Ao nos aproximarmos dos limites de um novo ano, não o fazemos como quem apenas troca a folha do calendário, mas como quem se coloca diante de Deus com a alma descoberta. O tempo que se abre à nossa frente não é promessa de facilidades, mas convite à fidelidade. Um ano cristão não se mede pelo sucesso, mas pela profundidade da vida interior.
Que o ano que vem esteja marcado, antes de tudo, pela oração. Não uma oração apressada, dita por hábito ou obrigações, mas a oração do coração: silenciosa, perseverante, humilde. Aquela que se sustenta quando as forças faltam e que permanece mesmo quando não se sente nada. Que não nos deixemos vencer pelo cansaço, pela exaustão da alma ou pelo ruído do mundo, mas que cada dia encontremos em nós um espaço reservado para Deus, ainda que pequeno, ainda que pobre.

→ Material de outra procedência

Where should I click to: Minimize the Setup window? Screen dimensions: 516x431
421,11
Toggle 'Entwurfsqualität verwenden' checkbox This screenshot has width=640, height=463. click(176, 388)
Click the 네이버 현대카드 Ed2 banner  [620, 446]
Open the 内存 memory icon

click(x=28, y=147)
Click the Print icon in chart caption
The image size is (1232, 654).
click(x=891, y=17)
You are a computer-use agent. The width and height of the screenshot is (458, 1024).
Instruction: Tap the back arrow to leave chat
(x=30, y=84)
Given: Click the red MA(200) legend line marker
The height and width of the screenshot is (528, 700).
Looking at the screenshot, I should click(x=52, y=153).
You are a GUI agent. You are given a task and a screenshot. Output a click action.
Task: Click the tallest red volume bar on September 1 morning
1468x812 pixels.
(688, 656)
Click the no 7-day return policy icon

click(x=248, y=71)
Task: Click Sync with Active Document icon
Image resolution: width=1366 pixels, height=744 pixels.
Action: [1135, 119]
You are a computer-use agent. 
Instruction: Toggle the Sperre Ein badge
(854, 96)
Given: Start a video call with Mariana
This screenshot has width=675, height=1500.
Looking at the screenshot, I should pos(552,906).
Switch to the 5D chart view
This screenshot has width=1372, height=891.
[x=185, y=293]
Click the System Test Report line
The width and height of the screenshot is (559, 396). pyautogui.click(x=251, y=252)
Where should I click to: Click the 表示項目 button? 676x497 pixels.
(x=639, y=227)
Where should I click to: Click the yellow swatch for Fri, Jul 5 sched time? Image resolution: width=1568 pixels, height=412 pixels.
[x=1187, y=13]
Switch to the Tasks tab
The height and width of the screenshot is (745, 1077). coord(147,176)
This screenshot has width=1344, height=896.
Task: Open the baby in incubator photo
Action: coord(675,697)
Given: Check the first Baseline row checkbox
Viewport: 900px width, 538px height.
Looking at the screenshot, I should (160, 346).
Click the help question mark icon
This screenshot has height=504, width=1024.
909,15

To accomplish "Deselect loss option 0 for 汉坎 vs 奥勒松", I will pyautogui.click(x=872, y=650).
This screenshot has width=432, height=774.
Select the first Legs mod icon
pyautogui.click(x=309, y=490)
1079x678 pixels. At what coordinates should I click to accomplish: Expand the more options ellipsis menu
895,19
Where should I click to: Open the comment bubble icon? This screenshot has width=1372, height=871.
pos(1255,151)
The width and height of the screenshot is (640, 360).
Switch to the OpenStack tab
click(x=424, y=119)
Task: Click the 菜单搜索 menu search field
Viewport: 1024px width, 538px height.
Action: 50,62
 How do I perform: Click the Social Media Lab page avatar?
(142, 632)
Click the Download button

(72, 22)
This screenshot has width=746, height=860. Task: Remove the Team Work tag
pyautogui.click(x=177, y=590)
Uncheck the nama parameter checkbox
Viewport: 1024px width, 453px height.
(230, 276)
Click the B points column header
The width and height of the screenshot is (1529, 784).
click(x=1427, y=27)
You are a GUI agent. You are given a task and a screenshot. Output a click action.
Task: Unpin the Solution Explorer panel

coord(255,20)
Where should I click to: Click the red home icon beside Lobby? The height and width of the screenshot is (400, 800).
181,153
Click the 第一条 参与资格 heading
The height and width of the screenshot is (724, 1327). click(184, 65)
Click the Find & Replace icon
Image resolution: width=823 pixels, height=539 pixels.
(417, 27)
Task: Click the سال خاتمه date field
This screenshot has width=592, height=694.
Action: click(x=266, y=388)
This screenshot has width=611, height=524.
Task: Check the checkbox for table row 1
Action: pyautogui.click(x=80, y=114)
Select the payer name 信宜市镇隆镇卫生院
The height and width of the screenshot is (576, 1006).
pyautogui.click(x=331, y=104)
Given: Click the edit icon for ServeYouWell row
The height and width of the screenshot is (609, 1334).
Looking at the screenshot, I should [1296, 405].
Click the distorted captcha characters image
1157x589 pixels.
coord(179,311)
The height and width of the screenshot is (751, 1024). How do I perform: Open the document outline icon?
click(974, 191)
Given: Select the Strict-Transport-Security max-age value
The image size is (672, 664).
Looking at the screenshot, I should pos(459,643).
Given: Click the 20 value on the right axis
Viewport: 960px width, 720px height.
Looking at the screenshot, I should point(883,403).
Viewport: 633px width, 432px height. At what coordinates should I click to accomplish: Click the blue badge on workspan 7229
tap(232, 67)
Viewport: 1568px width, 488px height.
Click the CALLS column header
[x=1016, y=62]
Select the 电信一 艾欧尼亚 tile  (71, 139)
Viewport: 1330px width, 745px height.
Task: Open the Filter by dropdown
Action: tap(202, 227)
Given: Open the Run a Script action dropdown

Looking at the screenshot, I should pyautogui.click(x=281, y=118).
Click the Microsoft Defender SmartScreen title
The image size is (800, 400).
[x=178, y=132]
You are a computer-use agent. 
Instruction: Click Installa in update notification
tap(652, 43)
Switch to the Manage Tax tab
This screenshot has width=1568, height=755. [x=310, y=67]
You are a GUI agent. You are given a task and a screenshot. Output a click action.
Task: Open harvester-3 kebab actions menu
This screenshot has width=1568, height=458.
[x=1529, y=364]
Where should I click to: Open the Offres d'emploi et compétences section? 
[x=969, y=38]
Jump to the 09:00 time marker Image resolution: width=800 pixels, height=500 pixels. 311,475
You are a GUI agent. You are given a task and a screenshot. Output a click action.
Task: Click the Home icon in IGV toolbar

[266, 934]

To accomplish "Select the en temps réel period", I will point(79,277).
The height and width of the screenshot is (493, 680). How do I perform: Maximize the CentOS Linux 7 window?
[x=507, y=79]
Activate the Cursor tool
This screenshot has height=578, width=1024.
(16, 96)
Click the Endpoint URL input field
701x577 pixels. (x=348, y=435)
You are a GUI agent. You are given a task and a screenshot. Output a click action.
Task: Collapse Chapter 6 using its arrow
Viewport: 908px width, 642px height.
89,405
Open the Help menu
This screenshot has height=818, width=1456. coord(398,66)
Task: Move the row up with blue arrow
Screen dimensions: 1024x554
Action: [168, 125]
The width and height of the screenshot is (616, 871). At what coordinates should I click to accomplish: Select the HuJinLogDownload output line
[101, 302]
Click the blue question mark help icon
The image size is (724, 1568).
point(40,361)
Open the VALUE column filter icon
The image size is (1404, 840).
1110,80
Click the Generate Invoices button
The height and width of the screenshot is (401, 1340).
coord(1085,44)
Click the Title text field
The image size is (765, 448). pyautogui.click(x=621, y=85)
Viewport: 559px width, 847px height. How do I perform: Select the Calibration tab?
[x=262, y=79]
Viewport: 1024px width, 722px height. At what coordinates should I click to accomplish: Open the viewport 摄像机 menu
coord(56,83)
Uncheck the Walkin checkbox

Que seja também um ano de penitência. Não como tristeza estéril, mas como lucidez espiritual. A penitência nos devolve à verdade sobre nós mesmos, quebra o orgulho, educa a vontade e purifica o amor. Ela nos lembra que não vivemos para nós, que a cruz não é um acidente no caminho cristão, mas parte dele. Quem foge da penitência acaba cansado demais para amar.
E que seja, sobretudo, um ano de caridade. Caridade concreta, encarnada, sem aplausos. Amar a ponto de esquecer de si mesmo, de abrir mão da própria razão, do próprio conforto, do próprio tempo. Pensar no outro antes de pensar em si — isso é profundamente cristão e profundamente difícil. Mas é aí que o Evangelho deixa de ser discurso e se torna vida.
Que não sejamos vencidos pela dureza dos dias nem pela frieza dos corações. Que aprendemos a amar quando é fácil e quando não é. A rezar quando sentimos consolo e quando só resta fidelidade. A perseverar, mesmo cansado, porque a graça sustenta aquilo que a natureza já não consegue carregar.
Entregamos o novo ano nas mãos de Deus, com tudo o que somos e tudo o que nos falta. Se houver oração, penitência e caridade, beneficie fruto. Talvez não aos olhos do mundo, mas certamente aos olhos do Céu. E isso basta.